LIST OF TASKS:
[a] In the text on the perimeter of an equilateral triangle, what property of its sides makes a triangle equilateral?
[b] Find every line of the records that contains the word "image", treating uppercase and lowercase as different, and copy each of those lines.

TEXT BLOCK:
Perimeter of Equilateral Triangle
The perimeter of an equilateral triangle is the total length of its boundary. In geometry, an equilateral triangle is a triangle in which all three sides are equal. The total length of the boundary of a triangle can be calculated by adding the length of all its sides. In this article, we will learn how to calculate the perimeter of an equilateral triangle and its formula with the help of solved examples.
1.  What is the Perimeter of Equilateral Triangle? 
2.  Perimeter of Equilateral Triangle Formula 
3.  How to Find the Perimeter of an Equilateral Triangle? 
4.  FAQs on Perimeter of Equilateral Triangle 
What is the Perimeter of an Equilateral Triangle?
The perimeter of an equilateral triangle is the sum of its three sides. A triangle is considered to be equilateral if it has the following basic properties:
 All three sides are equal.

RECORDS FOR PROCESSING:
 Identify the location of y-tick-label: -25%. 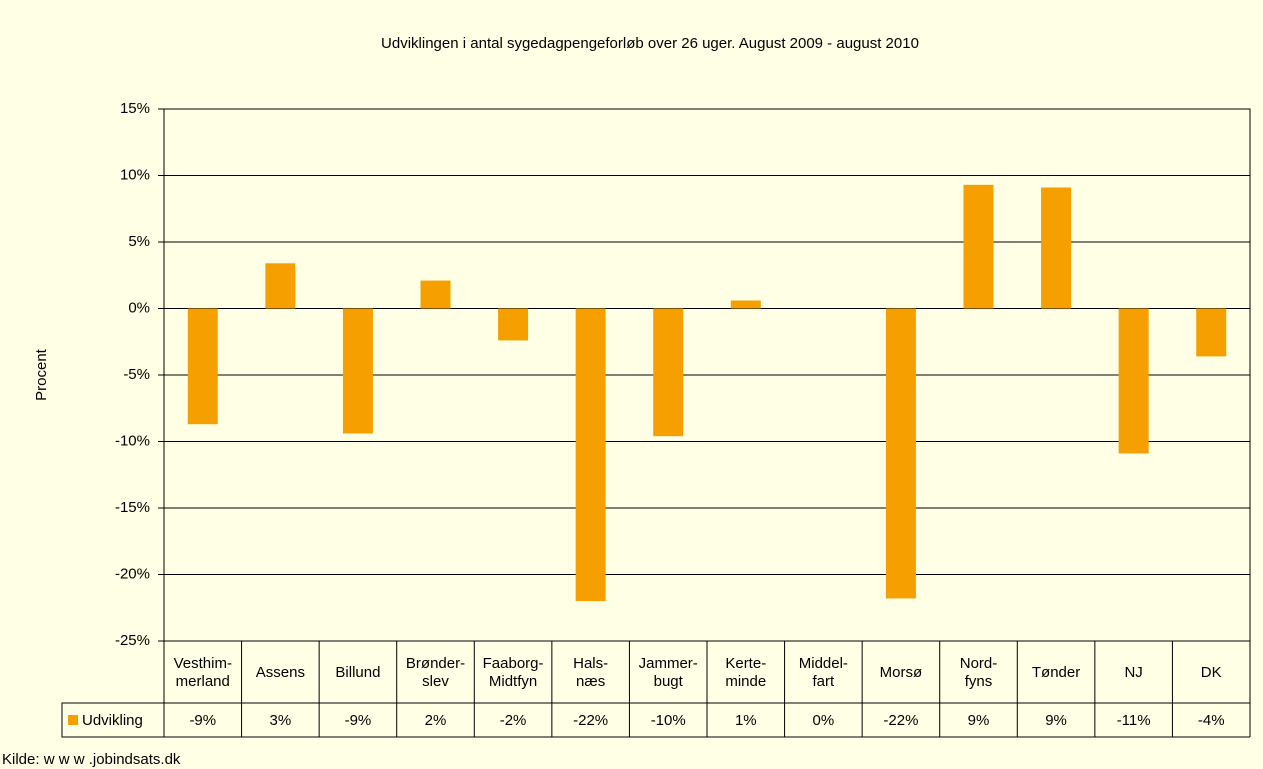
(132, 640).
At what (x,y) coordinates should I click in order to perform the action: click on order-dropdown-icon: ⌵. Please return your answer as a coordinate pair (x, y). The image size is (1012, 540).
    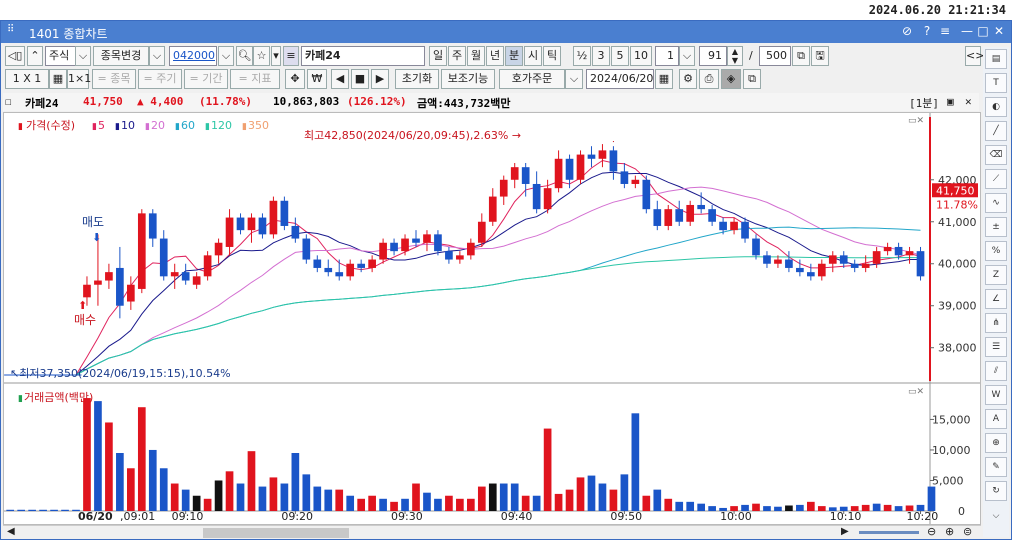
    Looking at the image, I should click on (574, 79).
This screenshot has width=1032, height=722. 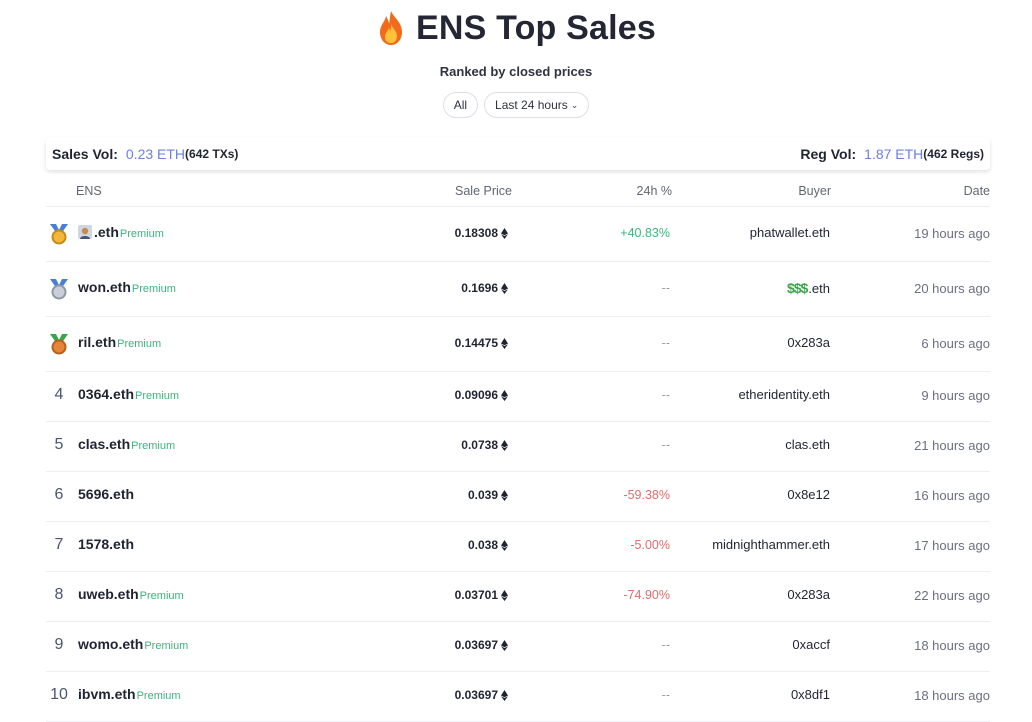 I want to click on buyer-address: 0x8df1, so click(x=810, y=694).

LIST OF ANSWERS:
[a] All three of its sides are equal.

[b]
At what (x,y) coordinates should I click in order to perform the action: click on order-dropdown-icon: ⌵. Please return your answer as a coordinate pair (x, y). The image size is (1012, 540).
    Looking at the image, I should click on (574, 79).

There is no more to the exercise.